License-plate spy programs missing 1 important requirement

(U.S. Air Force photo/Trevor Cokley)

The license-plate spy programs that are used by police and other agencies across the state of California are missing – by far – the minimum privacy requirements that should be embedded, a new report said.

It is the Electronic Frontier Foundation that reported on the results of a seven-month investigation into the use of automated license-plate readers.

The state audit focused on the Los Angeles Police Department and three other agencies in the state, including police in Fresno, Sacramento and Marin County.

"The auditor raised a long list of concerns, including fundamental problems with police ALPR policies, failure to conduct audits, and the risk of ALPR data being abused to surveil political rallies or target immigrant populations," the EFF report said.

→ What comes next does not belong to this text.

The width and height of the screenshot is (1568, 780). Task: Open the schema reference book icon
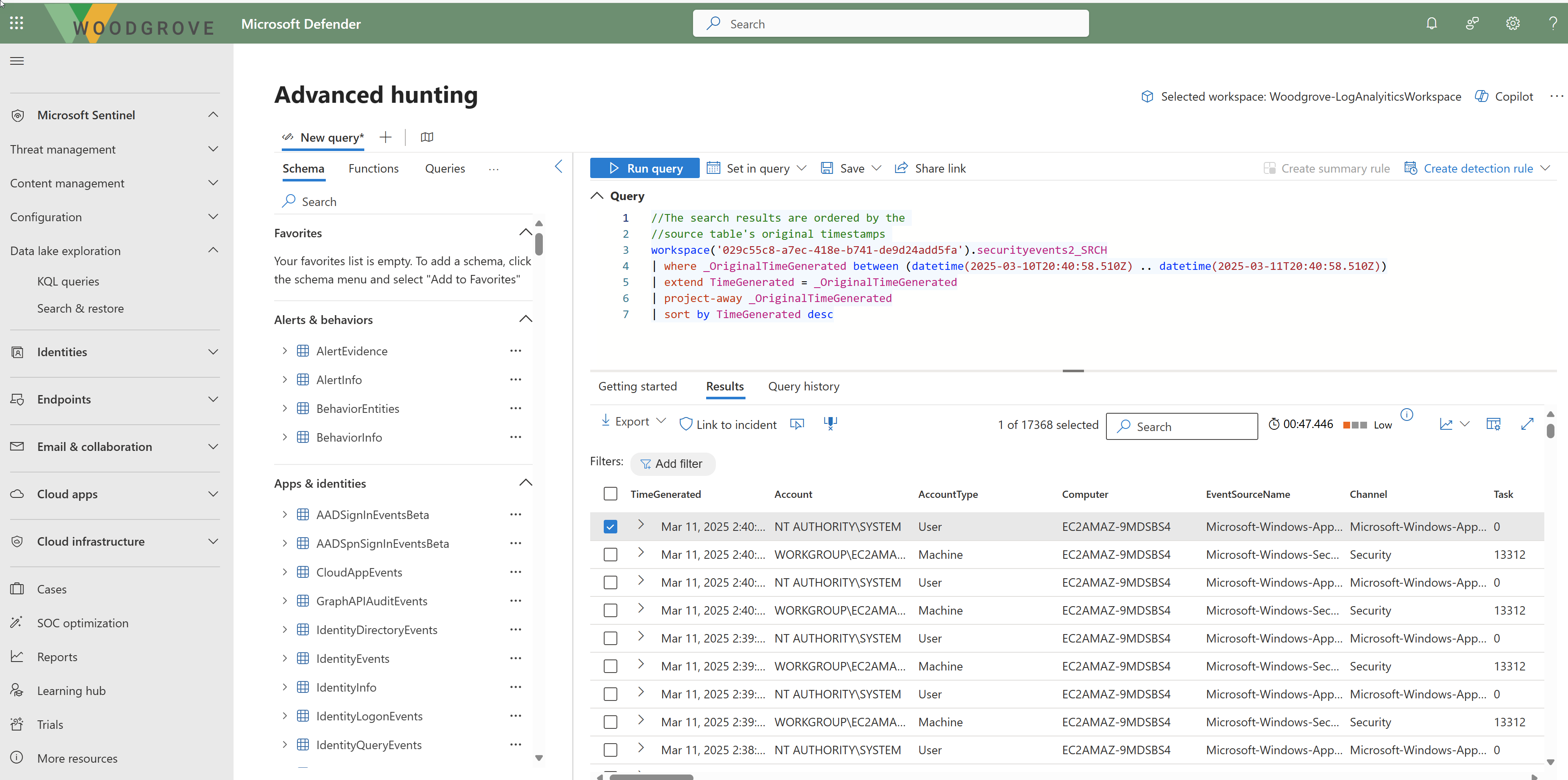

"The report is a damning assessment of how California law enforcement agencies use this mass-surveillance technology, which employs computer-controlled, high-speed cameras mounted on street lights, on top of police cars, or speed-monitoring trailers that automatically capture images of every vehicle that drives by, without drivers' knowledge or permission," the report said.

That tech captures the exact time and place a license plate was seen. The information can be used to hunt "people of interest" to police, but with the ability to capture literally millions of data points, the tech "can paint an intimate portrait of a driver’s life and even chill First Amendment protected activity," the EFF report said.

The audit also found police don't have adequate – or event complete – policies regarding the information, and they have failed to sufficiently monitor the results.

Further, "A member of law enforcement could misuse ALPR images to stalk an individual or observe vehicles at particular locations and events, such as doctors' offices or clinics and political rallies. Despite these risks, the agencies we reviewed conduct little to no auditing of users' searches," the report said.

And the databanks in which the information is stored don't have adequate security.

"For more than eight years, EFF has raised concerns about the technology because it can reveal sensitive information about all drivers, regardless of whether they are suspected of connection to criminal activity. In 2015, EFF supported legislation—S.B. 34—to require agencies to implement policies that protect civil liberties and privacy, and to maintain a detailed log of every time someone accesses ALPR data," the privacy organization explained.

The dangers include that by having those license-plate reports, authorities could determine to what political events a person goes, where they get prescriptions, where they shop, whether they visit an abortion business or a church, whether they visit the dentist or a gun shop – and much, much more.

EFF explained it has been seeking an audit since last year.

"Over the last seven months, the state auditor’s staff spent 2,800 hours surveying every police and sheriff’s department in the state and conducting deep-dives of four agencies," EFF reported.

The recommendations include changes to state law to require a state standard for ALPR policies, the report said.

"The amended law must establish rules about how long ALPR data can be retained, including data that is used to link persons of interest with license plate images. Periodic evaluations of data retention policies should be conducted to ensure that police are keeping data for the shortest time as practical, the auditor said. The four law enforcement agencies investigated should review and revise their ALPR policies and do an assessment of their data security practices by August," the report said.